EU-US Privacy Shield attacked by critics in Euro Parliament hearing

News by Tom Reeve

At a hearing of the European Parliament's committee on Civil Liberties, Justice and Home Affairs yesterday, critics assailed the proposal as weak and ineffective.

The EU-US Privacy Shield is inadequate for the purpose of protecting European citizens' personal data and is unlikely to meet the requirements of the European Court of Justice which struck down Safe Harbour.

That's according to Marc Rotenberg, adjunct professor of law at Georgetown University Law Center in Washington DC, and Max Schrems, the Austrian privacy activist whose complaint to Ireland's Data Protection Commissioner against Facebook eventually resulted in the termination of Safe Harbour.

They were speaking at a hearing of the European Parliament's committee on Civil Liberties, Justice and Home Affairs yesterday, chaired by Claude Moraes MEP, which heard from negotiators, supporters and critics of the draft agreement.

The opinion of the committee will be considered by the European Commission – along with the views of the Article 29 working party and the European Data Protection Supervisor – when deciding whether the draft texts of the EU-US Privacy Shield are “adequate” protection for EU citizens.

Privacy Shield is a draft agreement between EU and US negotiators for a framework to reassure European citizens that US organisations which transmit, store and process their data outside of EU countries will abide by the same standards as required when data is processed within EU borders.

Rotenberg described the Privacy Shield as “a step backward” compared to Safe Harbour. There was no advantage to consumers in how their data might be used, he said, and it was almost contrary to what a data protection framework should look like.

He also said that data protection under Privacy Shield was almost unenforceable. Seeking redress under Safe Harbour was difficult enough, he said. By way of example, the US Federal Trade Commission received only four complaints in 15 years, but Rotenberg said that was hardly surprising considering how difficult it was.

Privacy Shield, he said, would add further hurdles to the process. The system of redress was favoured by no organisation, he said. Although it cost nothing to pursue a case, the issue is not the question of how much it costs to go to court but how much compensation you could get – which would currently be nil.

He ended his comments by saying that the greatest threat to European data in the US was section 702 of the US Foreign Intelligence Act which facilitates the acquisition of foreign intelligence on non-US people. He said the test of “adequacy” for Privacy Shield should be the abolishment of section 702.

Max Schrems didn't agree that Privacy Shield was a backward step, but while it was “a step up”, the question is whether it is achieving what the courts asked for.

Privacy Shield, in his view, should provide equivalent protection for European citizens' data abroad as it would have within EU borders.

He also agreed with Rotenberg that there were too many hurdles for consumers to jump through to get redress.

Privacy Shield would also create unfair competition, he said, between EU and US companies because EU companies would be bound by more stringent rules than their competitors who were processing data abroad.

When it comes to surveillance, he said that it was impossible for the European Commission to fully assess whether Privacy Shield was working because the very guidelines used by US surveillance agencies were classified as secret and therefore shielded from the Commission.
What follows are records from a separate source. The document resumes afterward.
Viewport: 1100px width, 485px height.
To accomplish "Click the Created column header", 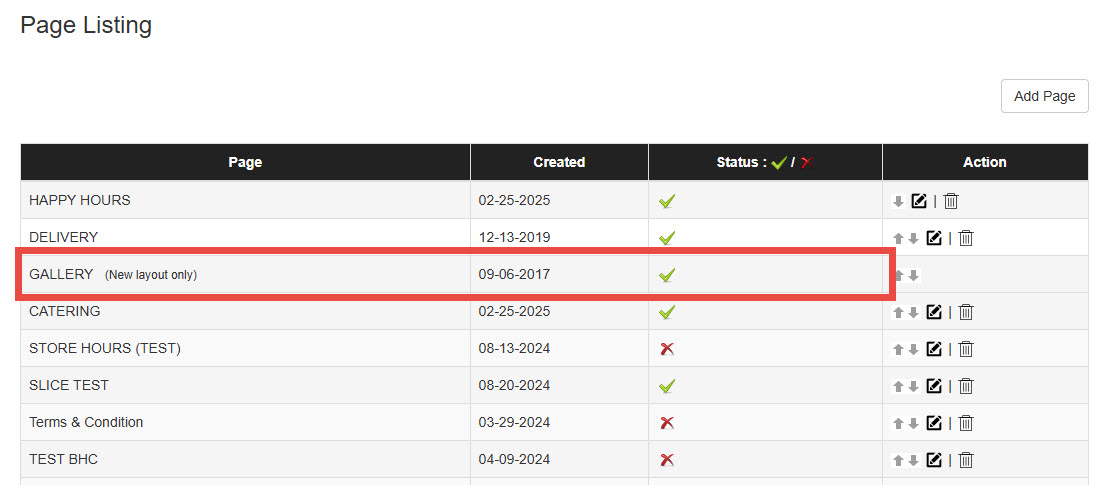I will [x=559, y=162].
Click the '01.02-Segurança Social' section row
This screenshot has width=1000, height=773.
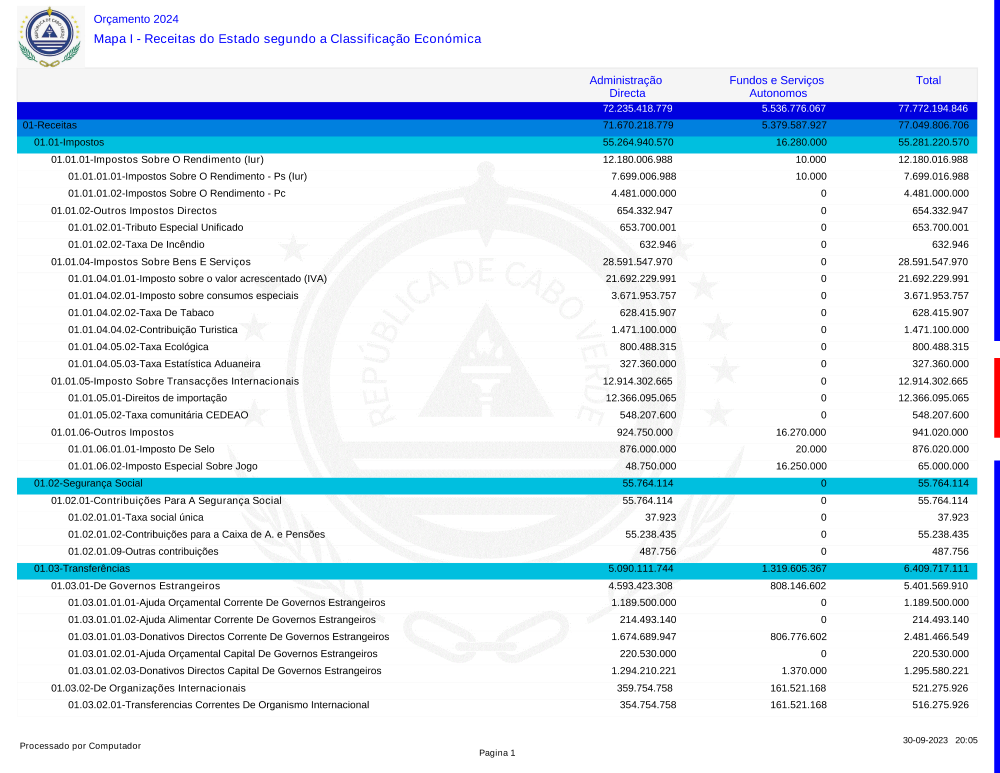click(x=88, y=483)
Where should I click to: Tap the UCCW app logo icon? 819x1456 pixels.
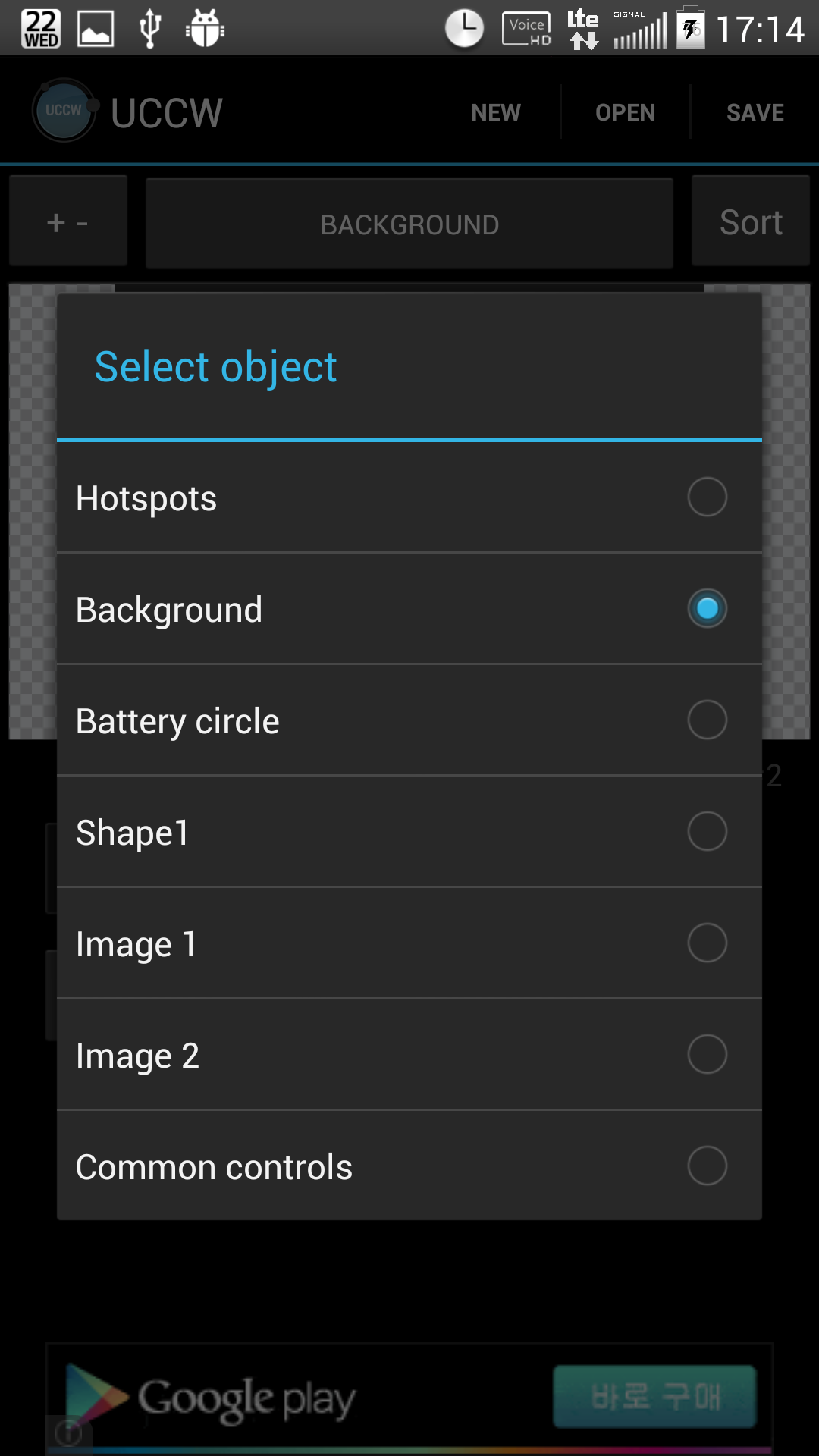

The chair of the Article 29 working party, Isabelle Falque-Pierrotin, said her group is still assessing the Privacy Shield. They will want to be assured that the proposed system gives similar protections as one would expect in Europe and that fundamental rights are respected.

However, initially she would say that there is an absence of rules in Privacy Shield around data retention and whether European citizens will truly have access to mechanisms of redress.

Looking to the future, she asked whether Privacy Shield would be ready for the General Data Protection Regulations as they are implemented in the European member states.

She said the opinion of the Article 29 working party would be finalised by the end of April.

The European Data Protection Supervisor, Giovanni Buttarelli, was also not willing to issue a final opinion to the hearing, but raised a number of areas for consideration.

He echoed the previous speaker's concern about timing, specifically whether Privacy Shield would be adopted before or after the GDPR, and he advocated a future-looking approach to avoid the whole thing going back to court again.

Privacy Shield also needs to be robust enough to weather political changes in the US, and linked to that, clear rules around derogations for law enforcement purposes must be established, especially where there is significant risk of abuse.

And the adequacy statements need to be reviewed on a regular basis to ensure ongoing scrutiny.

Overall, Privacy Shield was to be welcomed, he said, because organisations needed certainty in their international operations but, for that very reason, it was vital to ensure that no errors were made in drafting Privacy Shield or it would only serve to undermine confidence.